Thought processing and speech are characteristically affected. Speech may be constructed in an unusual and idiosyncratic way—generally loose, digressive, or vague, but without actual derailment or incoherence. Responses may be either excessively concrete or far too abstract, and words may be used in unusual ways.

The interpersonal relationships of schizotypal individuals are primarily affected by paranoid and suspicious ideation. They may believe that colleagues at work want to damage their reputation. In addition to the social anxiety of these individuals, this leads to a stiff and constricted contact and affect. They are considered odd and eccentric by others: they have peculiar mannerisms, dress in an unusual and unkempt manner, adopt extravagant postures and clothing combinations, do not obey normal social conventions, and generally avoid eye contact.


Schizotypal features may be present in childhood and adolescence in the form of solitariness, academic underachievement, hypersensitivity, and bizarre fantasies. Schizotypals do not seek treatment because of their personality disorder, but rather because of the presentation of associated depression, dysphoria, and anxiety. In response to stressful situations, these patients may experience transient psychotic episodes lasting from minutes to hours. In some cases, clinical symptoms and duration reach the degree of brief psychotic disorder, schizophreniform disorder, or schizophrenia, with the schizotypal personality disorder as the premorbid state. The prevalence of major depressive episodes is notoriously high, as is co-diagnosis with paranoid, schizoid, avoidant, and borderline personality disorders.

Differential diagnosis

Delusional disorder, schizophrenia, and mood disorder with psychotic symptoms have to be excluded based on the greater intensity and persistence of psychotic symptoms.

In childhood, it can be difficult to distinguish schizotypal personality disorder from other forms of disorders characterized by odd behaviour, isolation, eccentricity, and peculiarities of language. These include autistic disorder, Asperger's disorder, and some language disorders. The differentiation with communication disorders is based on the prominence of language symptoms in these children and the compensatory efforts to communicate by gesture and other means. Autism and Asperger's disorder present an even more intense social isolation and indifference, and stereotyped behaviours and interests.

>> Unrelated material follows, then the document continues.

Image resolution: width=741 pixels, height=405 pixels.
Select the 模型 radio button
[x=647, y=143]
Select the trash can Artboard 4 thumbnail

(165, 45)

Paranoid and schizoid personality disorders lack the perceptual and speech impairment of schizotypal personality disorder, as well as the marked eccentricity and oddness. Avoidant personality disorder, while including social anxiety and isolation, differs from schizotypal personality disorder in that avoidants have an intense desire for closeness which is constrained by fear of rejection. Schizotypals do not have a desire for relationships. Borderline personality disorder has a high rate of co-occurrence with schizotypal personality disorder and frequently the two disorders cannot be differentiated. Brief psychotic episodes in people with borderline personality disorder are more dissociative-like and generally follow affective shifts in response to stress or frustration. Social isolation in borderline personality patients is generally due to repeated interpersonal failures rather than a persistent lack of desire for relationships and intimacy.

Finally, schizotypal personality disorder must be diagnosed in the cultural context of the patient. It should be noted that some perceptual peculiarities and magical beliefs may be due to culturally determined characteristics. For example, mind reading, voodoo, shamanism, evil eye, and so on should not be considered as personality disorders in some cultural areas.


Low-dose antipsychotic medication may be useful for ideas of reference, perceptual disturbances, and other psychotic-like symptoms. Antidepressants are effective when depressive states are associated.

The psychological management of schizotypals should include a prolonged period of gaining the confidence of the patient. However, a particularly careful approach must be adopted owing to the peculiar thought processing of these patients.